Exercise material:

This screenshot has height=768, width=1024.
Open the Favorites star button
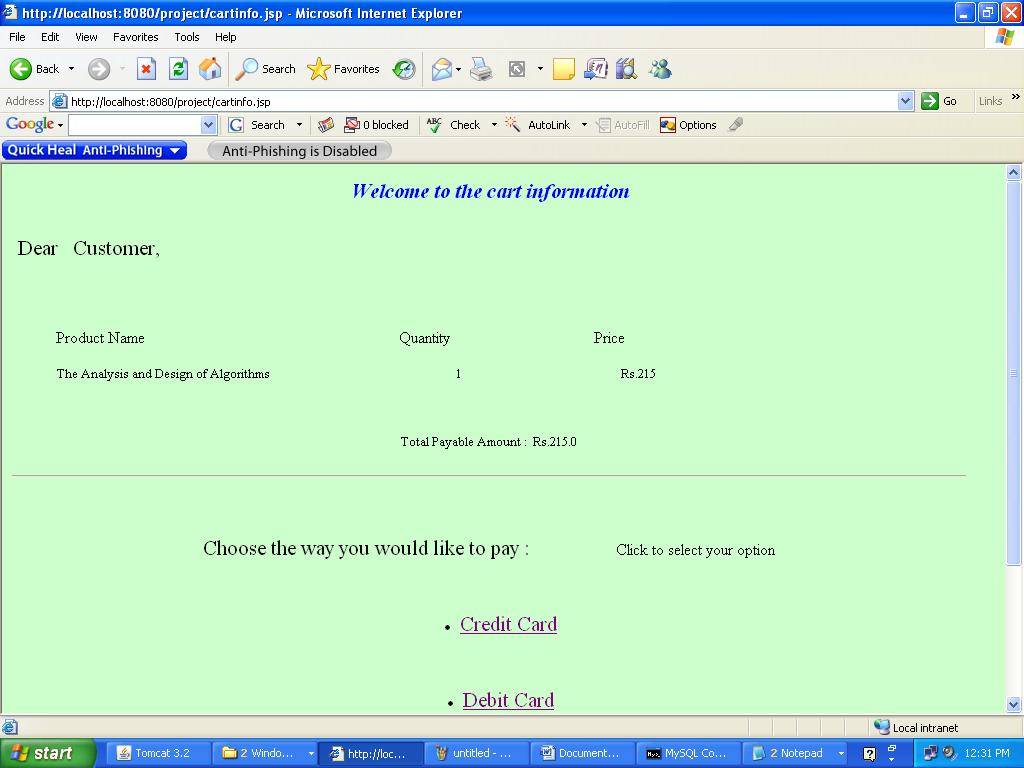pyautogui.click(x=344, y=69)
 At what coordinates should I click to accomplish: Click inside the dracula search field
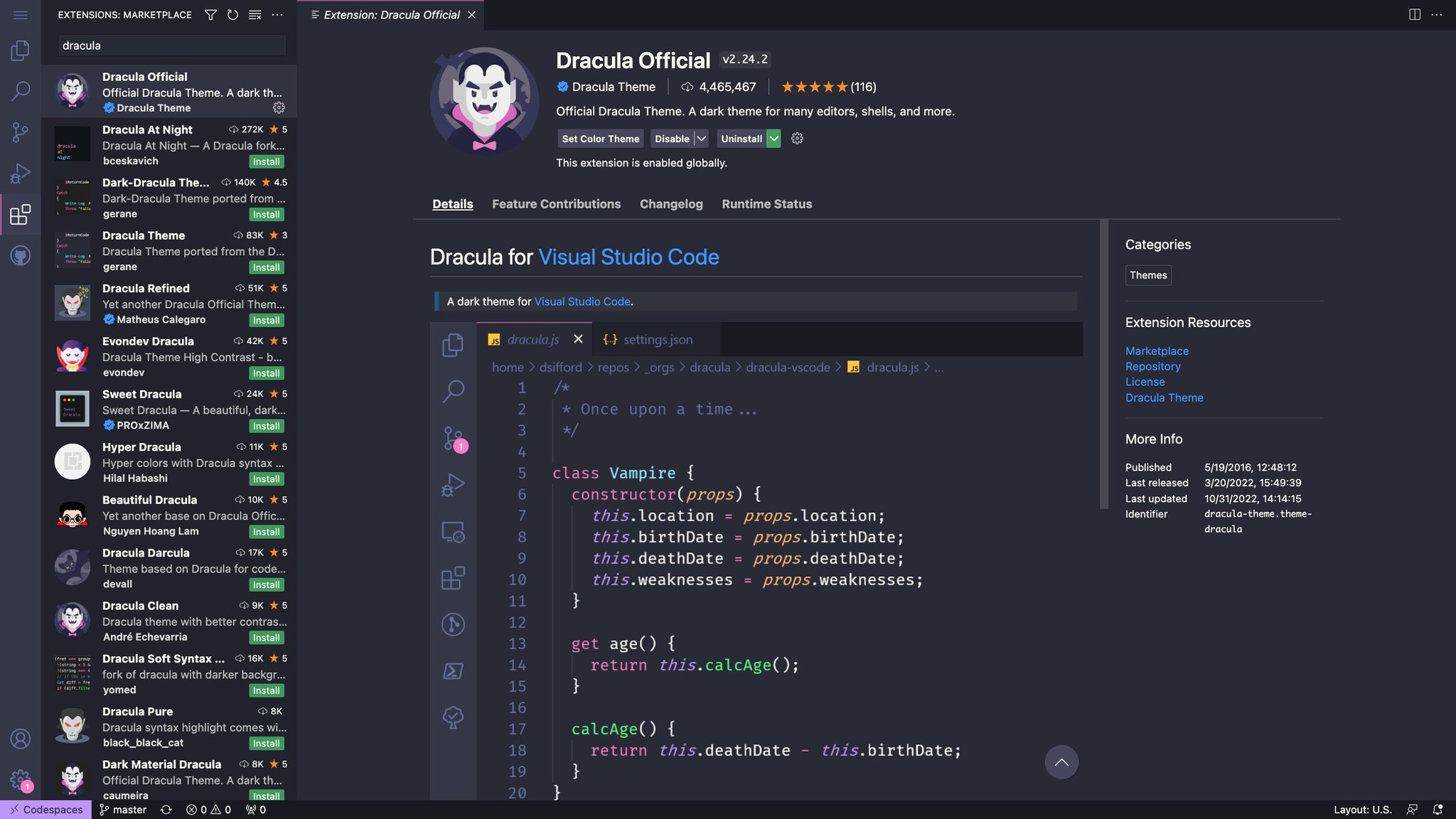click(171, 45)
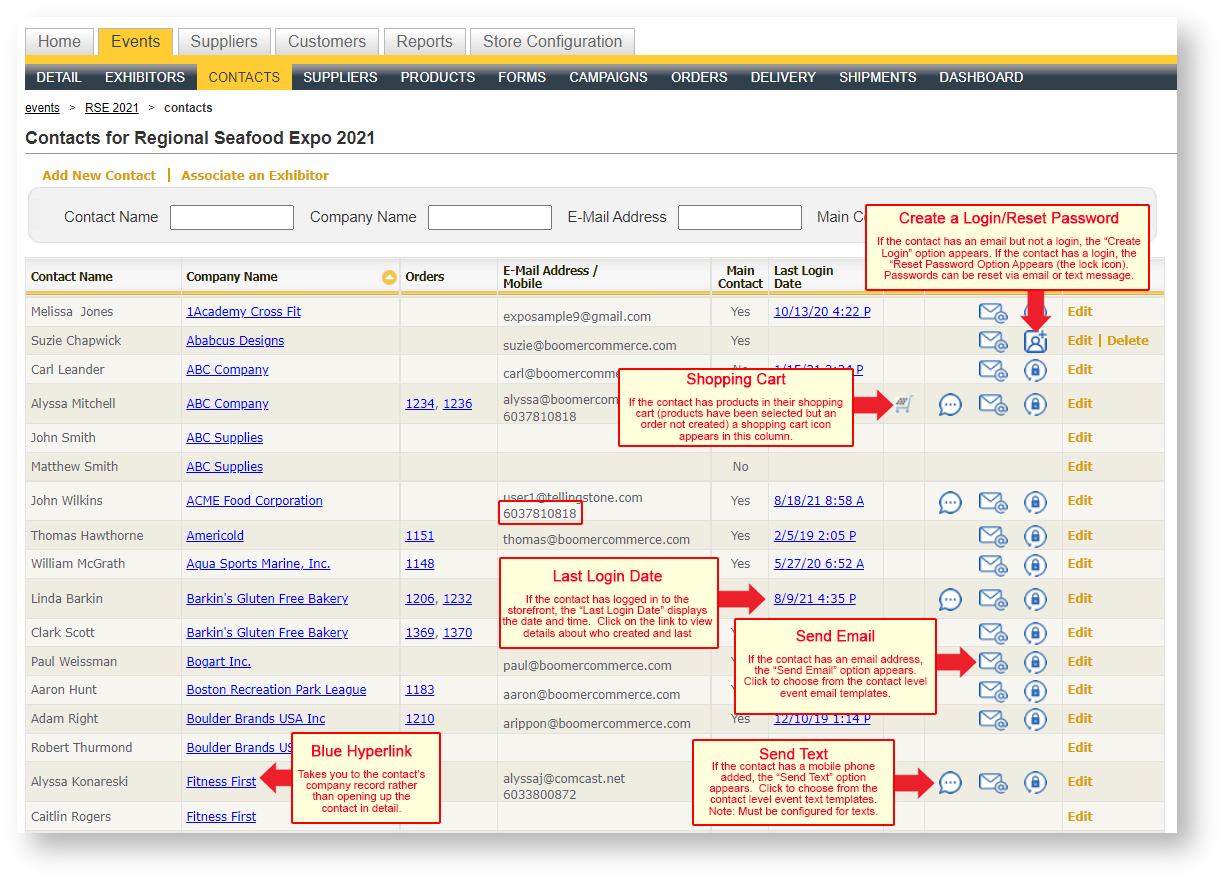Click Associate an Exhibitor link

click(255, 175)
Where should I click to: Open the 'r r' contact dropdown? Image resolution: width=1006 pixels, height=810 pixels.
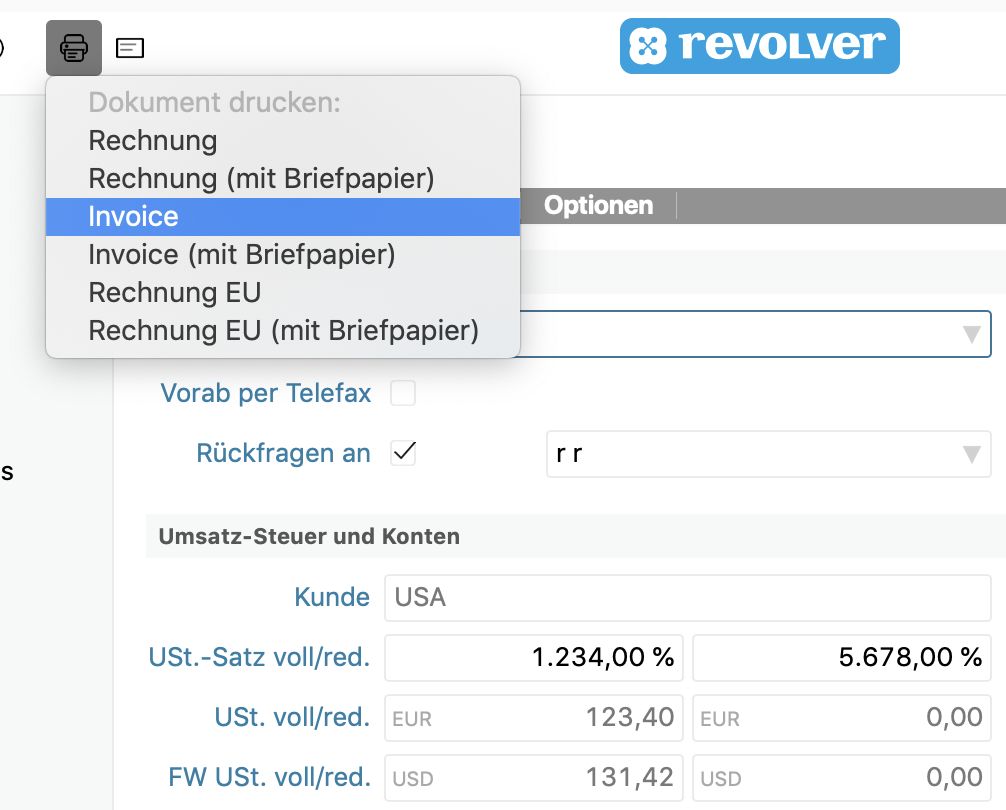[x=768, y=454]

Task to complete:
Print every line of the records above without changing anything, and leave the pictures out.

Response:
This screenshot has height=768, width=1024.
Open the Favorites star button
pyautogui.click(x=344, y=69)
 At what coordinates should I click to accomplish: Click inside the dracula search field
click(171, 45)
Click Associate an Exhibitor link

click(255, 175)
Where should I click to: Open the 'r r' contact dropdown? Image resolution: width=1006 pixels, height=810 pixels.
[x=768, y=454]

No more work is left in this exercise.